Bertie Ahern and the long winding road to rehabilitation
Former taoiseach playing role in peace initiatives but yearns for more involvement at home
Former taoiseach Bertie Ahern attending a funeral in Donnybrook, Dublin. Photograph: Gareth Chaney Collins
Bertie Ahern is a man of habit. He has dropped into Fagan’s pub in his home patch of Drumcondra a few times a week throughout all of his adult life.
A friend of mine who lived nearby did a house swap with a family from San Francisco in 2007 when Ahern was taoiseach. They left a list for the visiting American family, pointing out the best of Dublin’s attractions.
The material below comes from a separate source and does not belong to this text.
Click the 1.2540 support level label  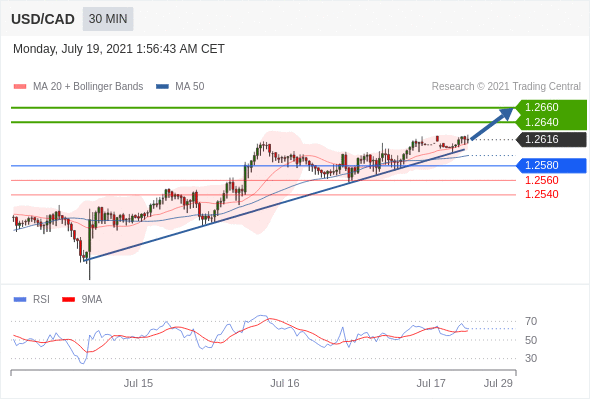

In there with the All-Ireland hurling final, the Book of Kells and the Guinness Storehouse was a visit to Fagan’s, where they could meet the Irish prime minister as he dropped in for a pint of Bass.
So intrigued were the Americans at this novelty that they became regulars in the pub throughout their visit.
But sometime between 2009 and 2010 something happened to that easy familiarity. The blame game for the bank and property crashes spread beyond Brian Cowen’s beleaguered government to others: particularly Ahern. When the fall came, it came quick and hard.
A useful anecdotal yardstick for that, as with most things with Ahern, is sport. In this case the All-Irelands which Dublin have won in recent years. When he went to Fagan’s after the Dubs won the 2011 final, Ahern shipped a lot of abuse from fans. Somebody who was there said the atmosphere was torrid. But then when Dublin won in 2013, the attitude towards him when he arrived was largely one of indifference. There was no hail-fellow-well-met but no naked hostility either.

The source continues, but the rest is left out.